For the Chocolate Coating:

  • ½ cup Lily’s sugar-free dark chocolate chips, melted (4 points)
  • 1 tsp coconut oil (1 point)

Instructions:

  1. Make the Base:
    • In a bowl, mix almond flour, vanilla protein powder, and unsweetened almond milk until a soft dough forms.
    • Press the dough into a lined 8×4-inch loaf pan. Freeze for 10 minutes.
  2. Prepare the “Caramel” Layer:
    • In a blender or food processor, combine soaked dates, almond butter, vanilla, syrup, almond milk, and salt.
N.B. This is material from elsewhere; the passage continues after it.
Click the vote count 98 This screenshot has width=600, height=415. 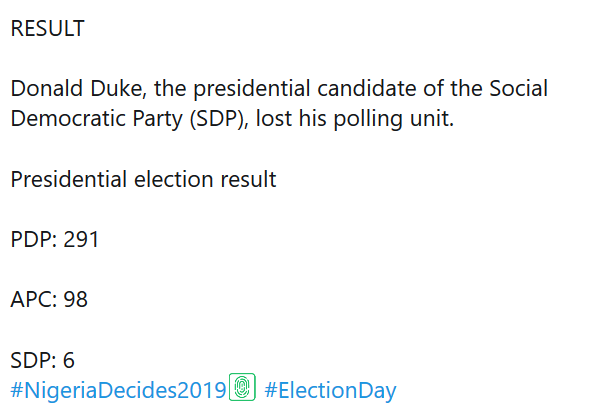75,299
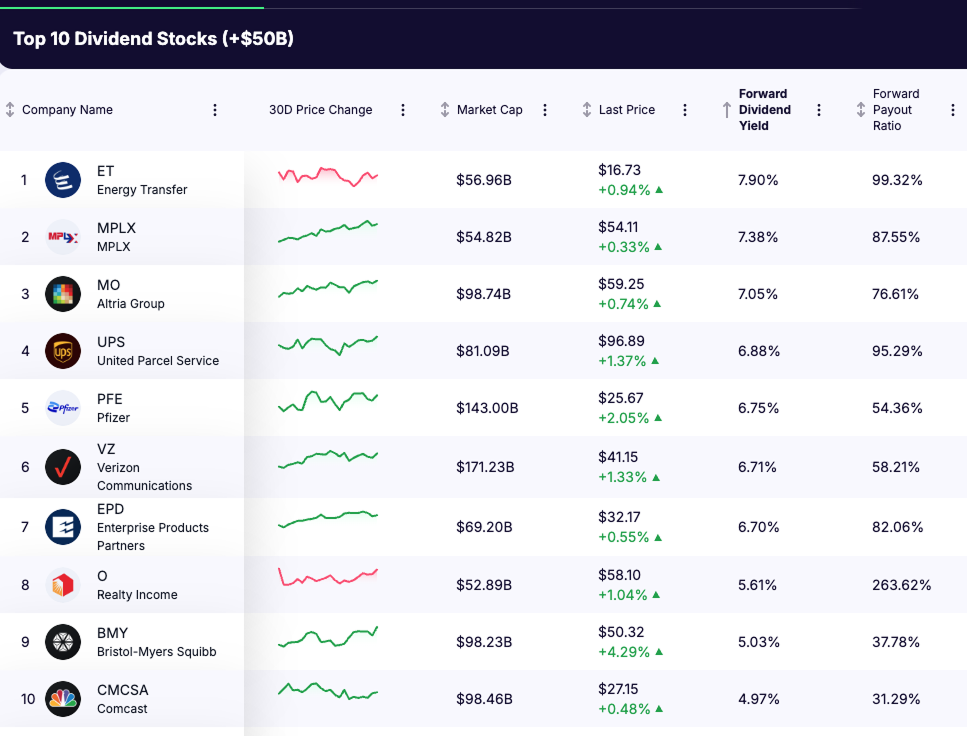Select the Verizon checkmark logo
Image resolution: width=967 pixels, height=736 pixels.
(x=63, y=467)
Blend until smooth.
    • Spread the caramel mixture over the base and freeze for 30 minutes.
  3. Chocolate Coating:
    • Melt sugar-free chocolate chips with coconut oil in the microwave in 30-second intervals until smooth.
    • Remove the bars from the freezer, slice them into 8 equal bars, and coat each with the melted chocolate.
    • Place them on parchment paper and chill until set.
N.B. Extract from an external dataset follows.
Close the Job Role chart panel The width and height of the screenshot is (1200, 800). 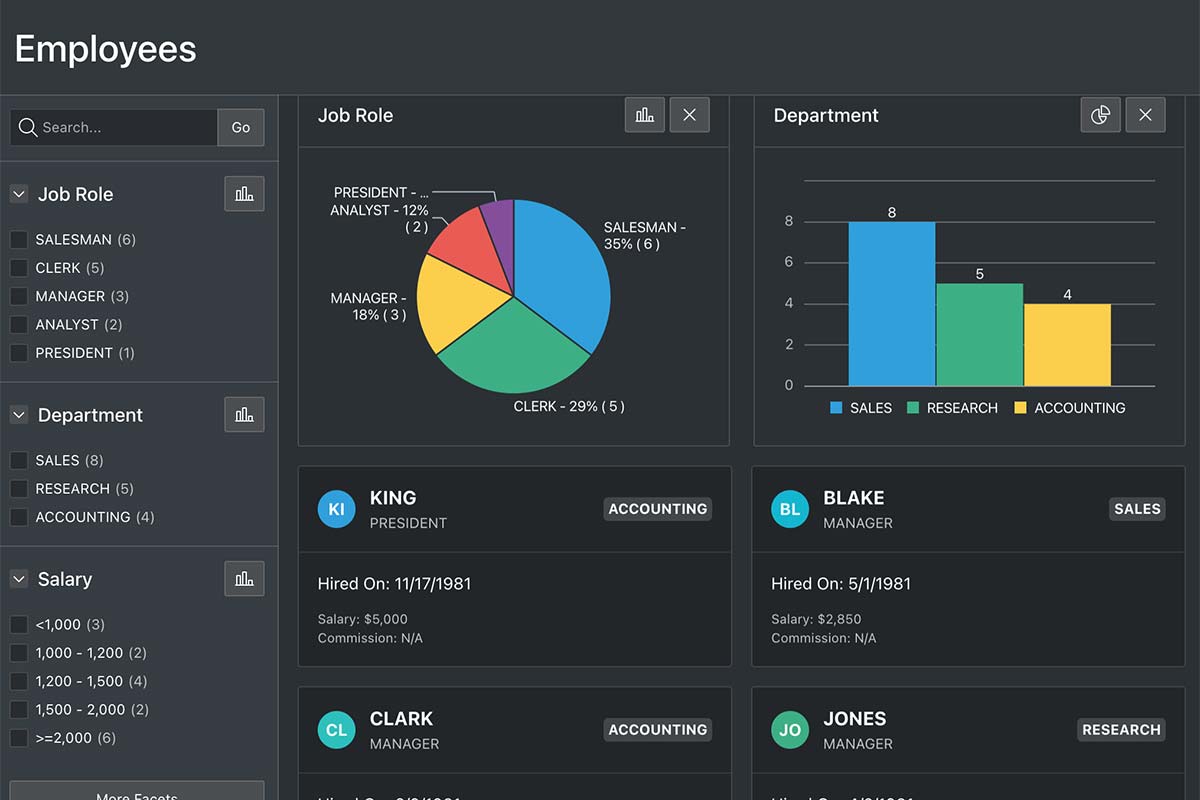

Nutritional Information (Per Bar – Makes 8 Bars):

  • Calories: ~120
  • Protein: ~6g
  • Carbs: ~12g
  • Fats: ~7g
  • Fiber: ~3g
  • Weight Watchers Points: ~2-3 per bar (varies based on ingredients)

Tips & Variations:

Nut-Free Option: Swap almond flour for oat flour and almond butter for sunflower seed butter.
Extra Protein: Add an extra ¼ scoop of vanilla protein powder to the caramel layer.
Crunchy Texture: Mix in chopped nuts or crispy rice cereal before freezing.
Different Flavors: Use peanut butter or cashew butter instead of almond butter.
Lower Points: Skip the chocolate layer or use less almond butter in the caramel.


Benefits:

✔️ High in Protein – Helps keep you full.
✔️ Low in Sugar – Uses natural sweeteners instead of refined sugar.
✔️ Healthy Fats – Supports heart health and keeps cravings in check.
✔️ Weight Watchers-Friendly – Low in points but full of flavor!


Conclusion:

These homemade chocolate candy bars are a delicious, healthier alternative to store-bought candy. Low in points, high in protein, and naturally sweetened, they make the perfect snack for anyone following Weight Watchers or a clean-eating plan. Enjoy these guilt-free treats anytime!